● Work request: Give an exact reproduction of the lines from the one with "Screen dimensions: 1280x403" to the final line of the entries below, both ends included, and omit the pictures.

● Data extracted from a collection:
--- START ---
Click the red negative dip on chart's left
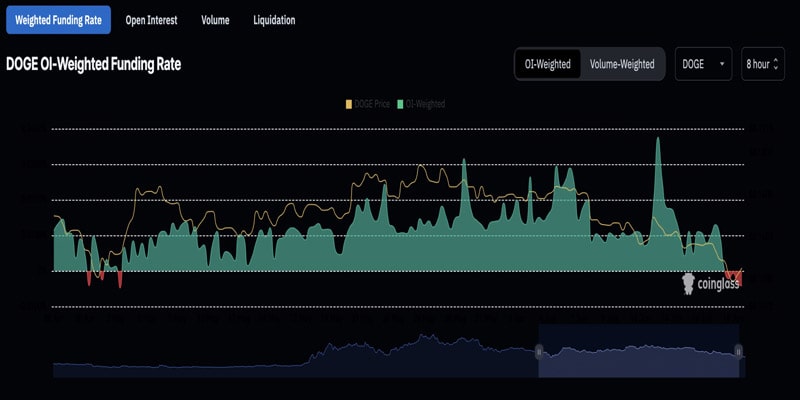The image size is (800, 400). (x=120, y=278)
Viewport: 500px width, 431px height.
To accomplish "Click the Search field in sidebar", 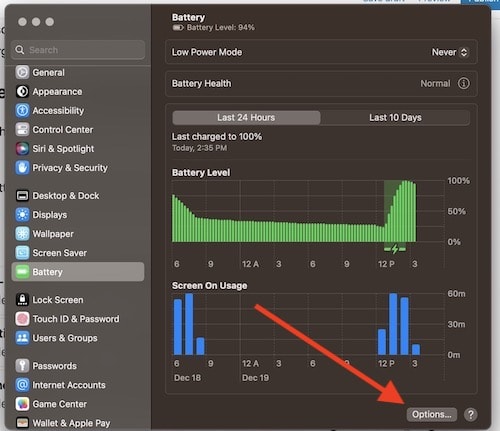I will 78,50.
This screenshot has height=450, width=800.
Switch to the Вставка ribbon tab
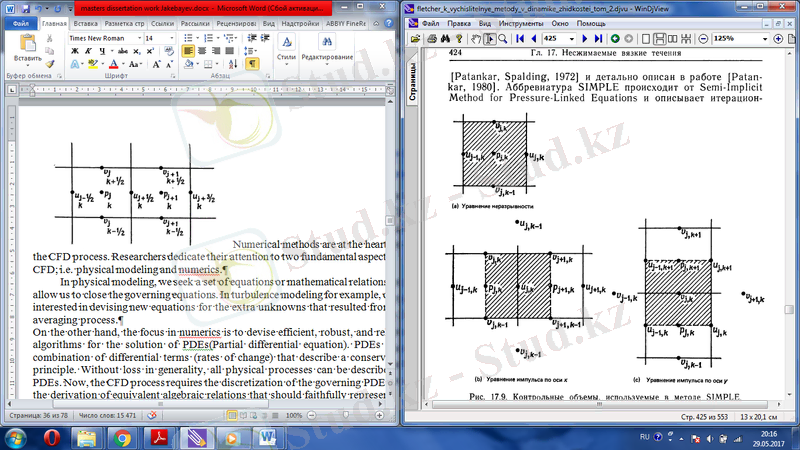pos(86,22)

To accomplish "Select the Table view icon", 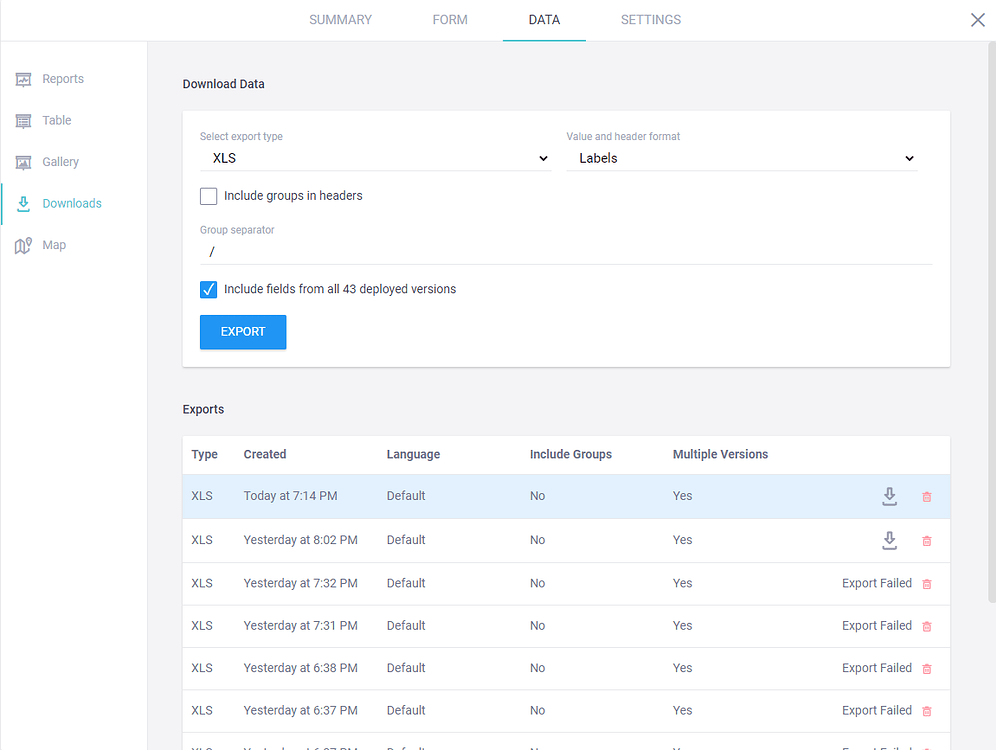I will tap(56, 120).
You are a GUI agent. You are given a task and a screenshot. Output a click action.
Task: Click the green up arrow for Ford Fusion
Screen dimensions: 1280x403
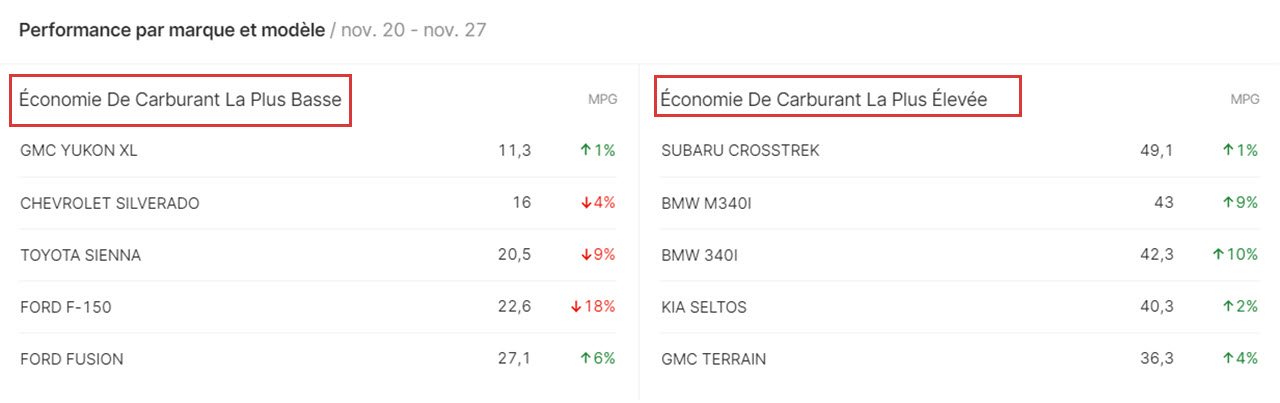pyautogui.click(x=585, y=359)
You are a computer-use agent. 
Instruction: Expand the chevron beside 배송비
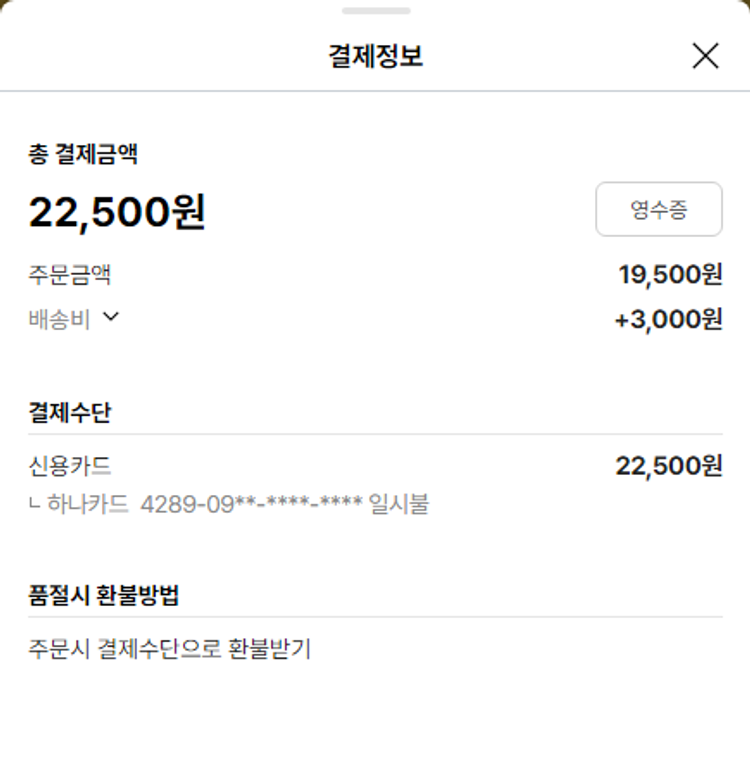click(x=111, y=318)
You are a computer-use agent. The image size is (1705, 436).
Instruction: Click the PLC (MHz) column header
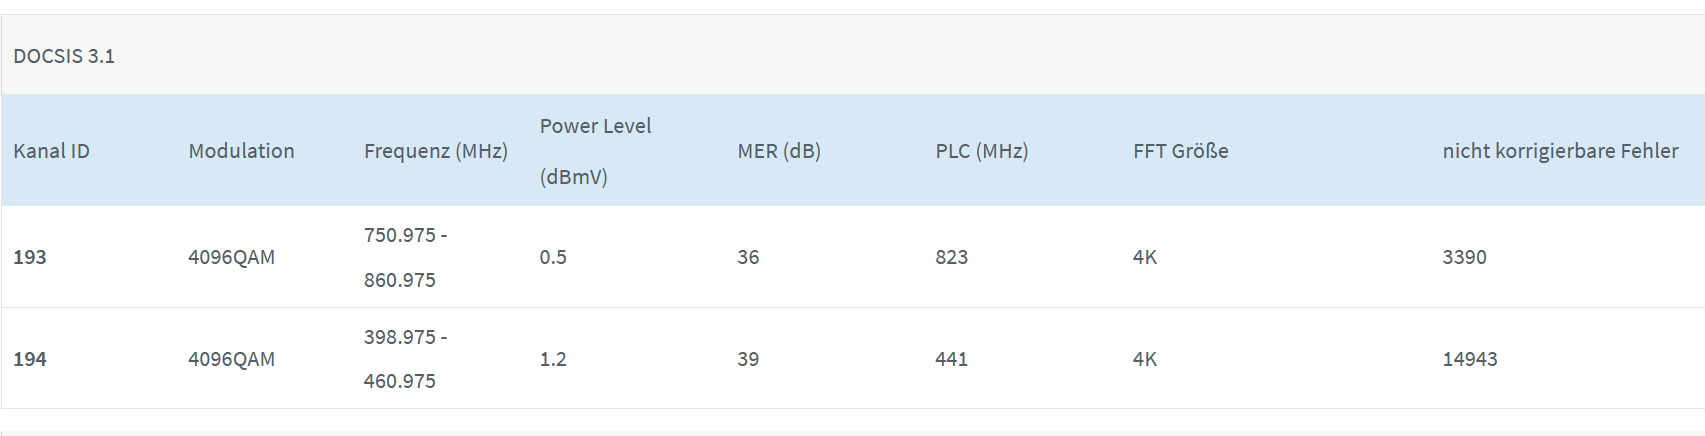[x=982, y=151]
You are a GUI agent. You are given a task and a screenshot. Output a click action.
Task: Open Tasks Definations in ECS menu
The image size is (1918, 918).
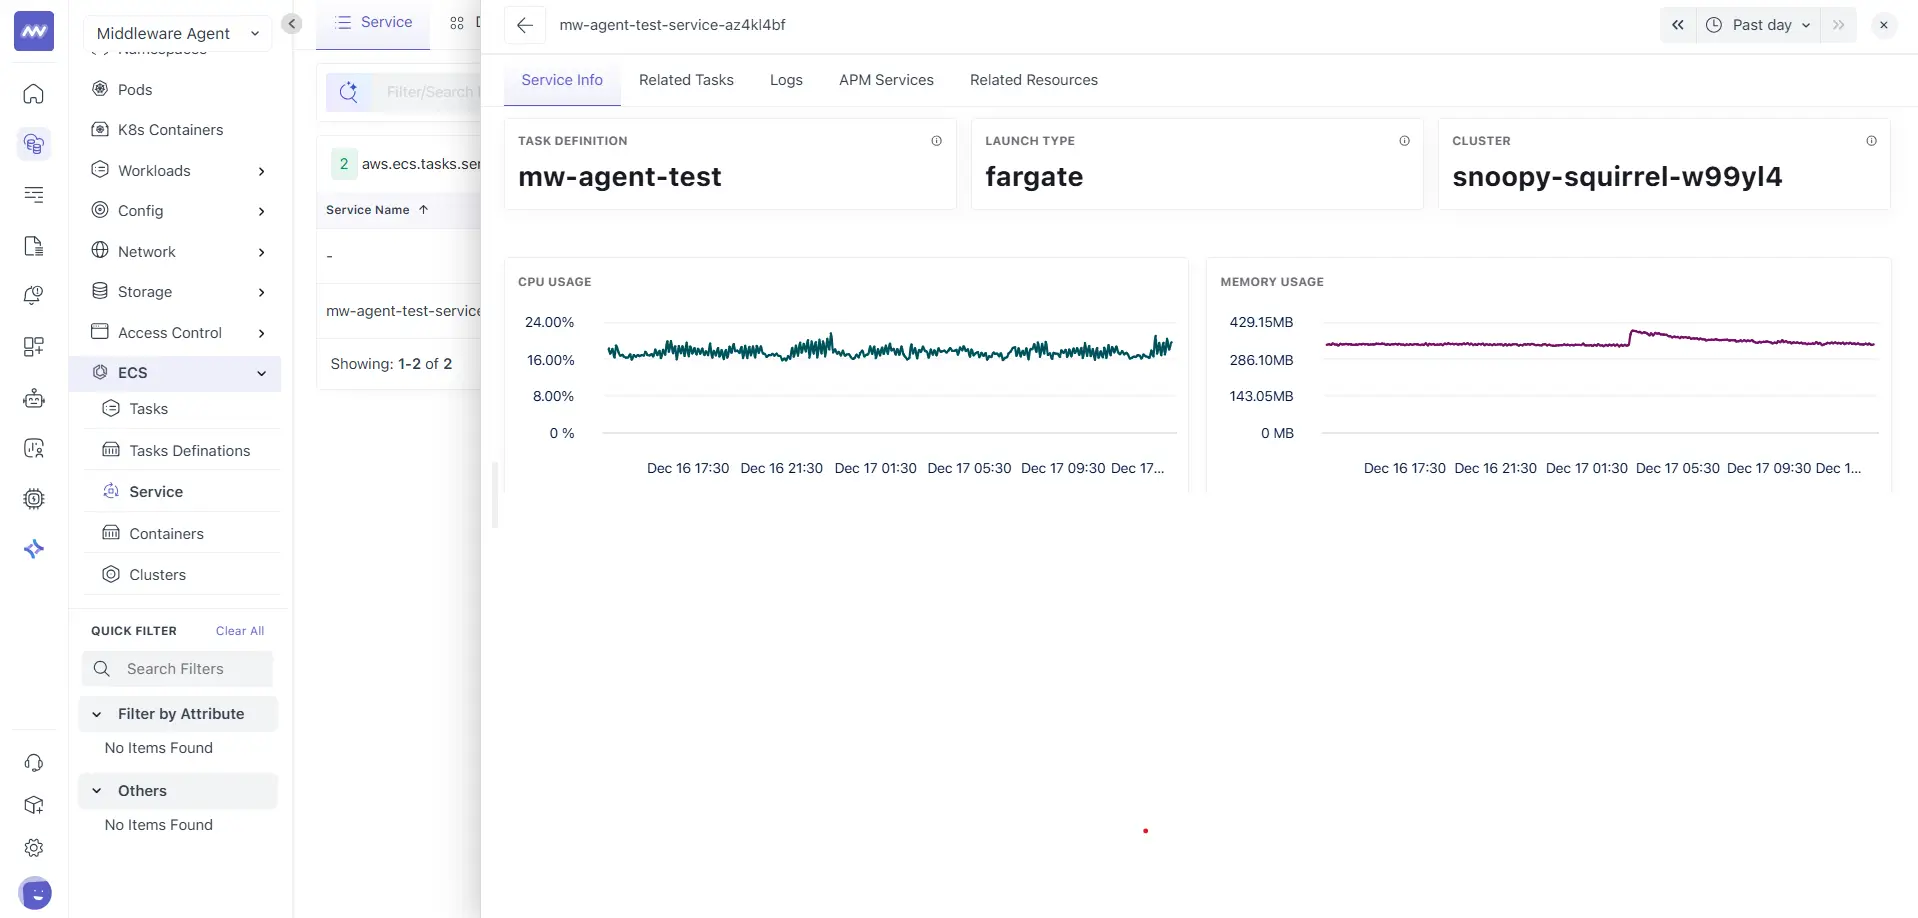[189, 451]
--- END ---
● Answer to this problem:
Screen dimensions: 1280x403
pyautogui.click(x=585, y=359)
You are a computer-use agent. 
Instruction: Expand the chevron beside 배송비
click(x=111, y=318)
You are a computer-use agent. The image size is (1705, 436).
Instruction: Click the PLC (MHz) column header
[x=982, y=151]
You are a GUI agent. You are given a task and a screenshot. Output a click action.
Task: Open Tasks Definations in ECS menu
The image size is (1918, 918).
[189, 451]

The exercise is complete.